=== Extracted text ===
Practical Wisdom from "The Almanack of Naval Ravikant":Happiness

"The Almanack of Naval Ravikant" is a book that compiles the wisdom and insights of entrepreneur and investor Naval Ravikant. This book mainly talks about two topics, wealth and happiness. It offers practical advice on how to live a more fulfilling and purposeful life.

Through his own experiences and perspectives, Naval provides readers with valuable insights into topics like success, motivation, and personal growth, making the book a useful guide for anyone looking to improve their life and achieve their goals

I have benefited greatly from reading this book, and I want to write some important takeaways from this book. As this book was written in English, I want to give it a try to write it in English, too. Hoping it will be beneficial to you, this passage is about the second topic: Happiness

The passage about the first topic: wealth, can be found here

The book claims that three big ones in life are wealth, health, and happiness. And usally we pursue them in that order, but their importance is reverse.

As to the definition to happiness, it is just different to different people at different age or situation

Happiness is a very evolving thing.

What’s happiness? The answer I would have given you a year ago will be different than what I tell you now. And the answer that works for me is going to be nonsense to you, and vice versa. Whatever happiness means to me, it means something different to you.

But luckily, happiness is not something you inherit or even choose, but a choice you make and a skill you develop, like fitness or nutrition.

So in the following we will focus on how to learn the skill of being happy and avoid those enemies of hapiness.

Presence and Peace

Happiness requires presence and peace

At any given time, when we’re walking down the streets, a very small percentage of your brain is focused on the present. The rest is planning the future or regretting the past.

=== Dataset extract ===
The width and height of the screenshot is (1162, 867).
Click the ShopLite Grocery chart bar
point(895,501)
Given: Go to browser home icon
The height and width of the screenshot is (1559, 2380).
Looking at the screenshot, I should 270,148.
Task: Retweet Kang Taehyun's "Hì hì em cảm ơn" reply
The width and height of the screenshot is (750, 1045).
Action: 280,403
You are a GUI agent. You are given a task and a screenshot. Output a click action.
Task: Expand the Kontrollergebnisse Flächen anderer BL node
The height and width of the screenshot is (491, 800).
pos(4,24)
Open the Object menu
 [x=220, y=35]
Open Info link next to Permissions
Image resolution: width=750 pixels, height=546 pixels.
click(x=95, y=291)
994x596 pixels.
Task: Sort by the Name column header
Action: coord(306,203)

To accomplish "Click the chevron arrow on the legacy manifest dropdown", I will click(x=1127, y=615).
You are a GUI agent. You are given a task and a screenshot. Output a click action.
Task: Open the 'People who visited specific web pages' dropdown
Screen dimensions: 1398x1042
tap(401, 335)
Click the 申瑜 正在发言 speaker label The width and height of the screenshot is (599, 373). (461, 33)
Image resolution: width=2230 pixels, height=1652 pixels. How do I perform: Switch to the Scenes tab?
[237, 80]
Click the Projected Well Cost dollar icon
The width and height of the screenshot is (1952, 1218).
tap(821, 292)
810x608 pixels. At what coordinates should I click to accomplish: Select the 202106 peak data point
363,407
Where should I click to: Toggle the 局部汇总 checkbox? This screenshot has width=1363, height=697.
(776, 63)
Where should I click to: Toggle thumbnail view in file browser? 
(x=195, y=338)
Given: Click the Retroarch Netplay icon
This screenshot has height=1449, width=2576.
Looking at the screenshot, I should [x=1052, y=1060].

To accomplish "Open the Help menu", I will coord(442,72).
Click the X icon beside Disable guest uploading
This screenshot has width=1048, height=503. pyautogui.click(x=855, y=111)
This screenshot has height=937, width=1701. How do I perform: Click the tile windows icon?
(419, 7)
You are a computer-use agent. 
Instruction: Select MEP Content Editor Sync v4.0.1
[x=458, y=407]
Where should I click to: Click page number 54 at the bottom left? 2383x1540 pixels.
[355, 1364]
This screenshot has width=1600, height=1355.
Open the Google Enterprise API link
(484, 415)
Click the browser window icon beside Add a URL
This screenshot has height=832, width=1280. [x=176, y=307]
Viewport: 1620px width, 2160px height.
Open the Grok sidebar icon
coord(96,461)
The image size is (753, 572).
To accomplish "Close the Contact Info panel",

=== Task requirements ===
1. Using the happiness text, answer these:
(a) What two topics does the book mainly talk about?
(b) What does the book call the three big ones in life?
(c) What two things does happiness require?
2. Carry the happiness text forward from its last sentence, in the same voice.

=== Answers to the exercise ===
1.
(a) Wealth and happiness.
(b) Wealth, health, and happiness.
(c) Presence and peace.

2.
This keeps you from having an incredible experience. It’s keeping you from seeing the beauty in everything and for being grateful for where you are.

So what we should do is not to believe in anything from my past. Anything. No memories. No regrets. No people. No trips. Nothing. A lot of our unhappiness comes from comparing things from the past to the present.

Besides presence, peace is also very important for happiness, because happiness is more about peace than it is about joy.

When a lot of people say happiness, they mean joy or bliss, but the author believes it more about peace.

If you ever just sit down and try and do nothing, nothing. Doing nothing, means not to read a book, not to listen to music, literally just sit down and do nothing. You will find you can’t do it, because there’s anxiety always trying to make you get up and go, get up and go, get up and go. So it’s important just being aware the anxiety is making you unhappy. The anxiety is just a series of running thoughts.

When facing anxiety, we don't need to fight it, we just need to be aware we're anxious because of all these thoughts. We're actually making a choice, “Would I rather be having this thought right now, or would I rather have my peace?”

A happy person isn’t someone who’s happy all the time. It’s someone who effortlessly interprets events in such a way that they don’t lose their innate peace.

Desire and Jealousy

Desire and Jealousy are enemies of happiness

As humans, we are highly judgmental survival-and-replication machines. We constantly walk around thinking, “I need this,” or “I need that,” trapped in the web of desires.

Happiness is what’s there when you remove the sense that something is missing in your life.

Happiness is the state when nothing is missing. When nothing is missing, your mind shuts down and stops running into the past or future to regret something or to plan something.

So happiness is about the absence of desire, especially the absence of desire for external things.

There is a fundamental delusion for many people: There is something out there that will make me happy and fulfilled forever.

Suppose we bought a new car. Now we're waiting for the new car to arrive. Of course, every night, we're on the forums reading about the car. I know the instant the car arrives we won’t care about it anymore. The thing is, we're addicted to the desiring. We're addicted to the idea of this external thing bringing me some kind of happiness and joy, and this is completely delusional.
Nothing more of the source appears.